Party or country?

What does the Democratic Party do with its identity crisis?

They’re in a pickle now.

It has been strangely fascinating and horrifying to watch the Republican party self-destruct.

Witness the Washoe County Republican Central Committee meeting last month when police had to be called after things got a little too physical between members who disagreed about how the leadership would be elected.

That same week in Carson City, the executive board of the Carson City Republican Party voted to expel their Assemblymember, P.K. O’Neill, because they didn’t like his 2015 vote to impose a small corporate tax on large businesses to fund education.

While Democrats continue to feud about Bernie vs. Hillary, there’s no comparison to the deepening schism between establishment Republicans and the party base voters who are solidly behind Donald Trump.

As Frank Rich points out in a recent New York Magazine piece, these Republicans “have every right to say that they are the real Republicans, and after Cleveland, they could even claim to be the de facto new Establishment, if they believe in such a thing.”

Maybe that’s why twice as many Nevadans registered as Democrats last month, rejecting a Republican Party determined to destroy itself.

U.S. Sen. Lindsey Graham said as much in a tweet the morning of the Indiana primary: “If we nominate Trump, we will get destroyed…and we will deserve it.”

And then Trump won.

Many Republican strategists are ready to concede the presidential contest, asking their major donors to shift corporate dollars to U.S. Senate candidates in order to preserve Congressional power, presumably to continue their obstructionist behavior, blocking a Democratic president’s agenda even when they agree with it.

Others doubled down on the #NeverTrump movement. A former deputy press secretary to President Bush wrote: “For the thick-headed, #NeverTrump means never ever ever ever ever under any circumstances as long as I have breath never Trump. Get it?” A fundraiser for Senator John McCain declared his intent to vote for Hillary Clinton, tweeting “The GOP is going to nominate for President a guy who reads the National Enquirer and thinks it’s on the level. I’m with her.”

David Brooks, a conservative columnist for the New York Times, is also ready to throw in the towel for 2016, urging Republicans to reform their party. In his column, he wrote that “this is a Joe McCarthy moment. People will be judged by where they stood at this time. Those who walked with Trump will be tainted forever after.”

“Up until now, America’s story has been some version of the rags-to-riches story, the lone individual who rises from the bottom through pluck and work,” Brooks writes. “But that story isn’t working for people anymore, especially for people who think the system is rigged.”
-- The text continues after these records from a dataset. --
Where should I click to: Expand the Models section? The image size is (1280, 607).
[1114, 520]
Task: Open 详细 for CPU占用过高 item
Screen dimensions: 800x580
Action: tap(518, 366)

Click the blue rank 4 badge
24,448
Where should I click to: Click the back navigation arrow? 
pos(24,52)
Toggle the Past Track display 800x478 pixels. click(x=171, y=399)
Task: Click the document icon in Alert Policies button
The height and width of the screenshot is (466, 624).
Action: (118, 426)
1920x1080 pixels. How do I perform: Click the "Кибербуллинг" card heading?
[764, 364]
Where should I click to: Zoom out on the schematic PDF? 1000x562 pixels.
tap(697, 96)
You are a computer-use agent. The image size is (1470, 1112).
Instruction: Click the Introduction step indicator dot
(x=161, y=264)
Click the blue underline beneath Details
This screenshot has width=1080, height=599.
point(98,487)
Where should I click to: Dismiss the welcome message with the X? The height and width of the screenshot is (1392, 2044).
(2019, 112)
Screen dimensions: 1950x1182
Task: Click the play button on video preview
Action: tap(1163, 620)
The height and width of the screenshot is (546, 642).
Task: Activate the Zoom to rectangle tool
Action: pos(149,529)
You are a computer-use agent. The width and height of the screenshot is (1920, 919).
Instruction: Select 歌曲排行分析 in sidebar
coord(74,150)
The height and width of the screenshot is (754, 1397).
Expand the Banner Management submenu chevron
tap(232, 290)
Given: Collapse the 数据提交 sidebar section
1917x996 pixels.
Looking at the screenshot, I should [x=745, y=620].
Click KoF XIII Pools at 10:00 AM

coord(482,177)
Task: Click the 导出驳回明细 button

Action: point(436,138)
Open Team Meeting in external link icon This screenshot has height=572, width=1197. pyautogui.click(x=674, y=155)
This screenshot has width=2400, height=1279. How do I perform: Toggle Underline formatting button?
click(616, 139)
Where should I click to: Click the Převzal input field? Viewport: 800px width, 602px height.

He calls on Republicans to start preparing for the future by taking a much closer look at the “pain there is in this country,” citing the rising suicide rate and the persistent belief by so many that we’re “all in this together” is no longer true.

Set aside the fact that a lot of Democrats share that last sentiment as our leaders exempt billionaires from decades of taxes while insisting the only way to fix our crumbling schools is to raise the regressive sales tax, demanding more money from the poor and seniors on fixed incomes. Republicans must decide whether their party or their country comes first.

It’s disappointing to see Gov. Sandoval and Rep. Joe Heck take the cowardly path, choosing to back Trump, a man who is manifestly unfit to be President, to avoid a backlash from his followers, a backlash that could cost them an election. Senator Heller showed a little more backbone, pointing out that Nevada is the only state that allows a vote for “None of the Above.”

History will not be kind to them, knowing they could have chosen country over party and sent a clear message that our nation is more important than any one election.